● TASK BRIEF: From the mailing-list post about the R600/SI patches, copy word for word the stretch from "A possible solution" through "a, -b) anyway.".

● TEXT SHOWN:
►

[PATCHES] R600/SI: New V_FRACT fix, intrinsic for S_FLBIT_I32, and more

Tue Mar 10 15:21:11 PDT 2015

If we didn't have to deal with fsub, only one pattern would be needed.
A possible solution is to expand fsub, so that it's translated into
(v_add_f32 a, -b), and then convert it to v_sub_f32 in the shrinking
pass if it's possible.

The hardware internally expands (v_sub_f32 a, b) into (v_add_f32 a, -b) anyway.

Marek

On Tue, Mar 10, 2015 at 5:37 PM, Marek Olšák <maraeo at gmail.com> wrote:
> On Tue, Mar 10, 2015 at 3:50 PM, Tom Stellard <tom at stellard.net> wrote:
>> On Thu, Mar 05, 2015 at 10:33:15PM +0100, Marek Olšák wrote:
>>> From e9f7ebe3fa7751e40b7d7cf4fadc17c7c8ef3a4a Mon Sep 17 00:00:00 2001
>>> From: =?UTF-8?q?Marek=20Ol=C5=A1=C3=A1k?= <marek.olsak at amd.com>
>>> Date: Sun, 1 Mar 2015 23:07:48 +0100
>>> Subject: [PATCH 2/3] R600/SI: Expand fract to floor, then only select V_FRACT
>>>  on CI
>>>
>>> V_FRACT is buggy on SI.

◄

● INFORMATION PROVIDED:
►

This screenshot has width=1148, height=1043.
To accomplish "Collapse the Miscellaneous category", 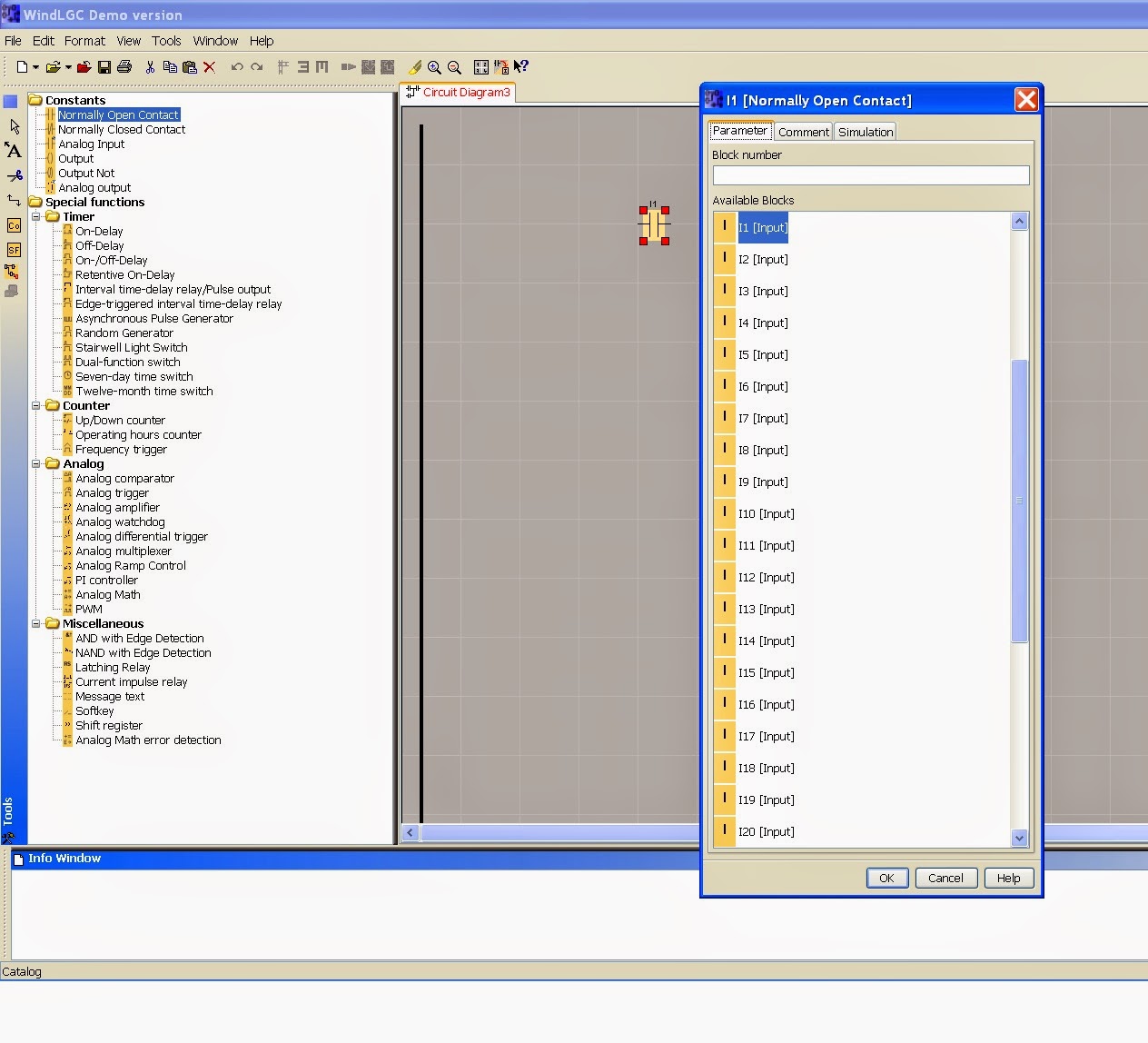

◄

● EXPECTED ANSWER:
A possible solution is to expand fsub, so that it's translated into
(v_add_f32 a, -b), and then convert it to v_sub_f32 in the shrinking
pass if it's possible.

The hardware internally expands (v_sub_f32 a, b) into (v_add_f32 a, -b) anyway.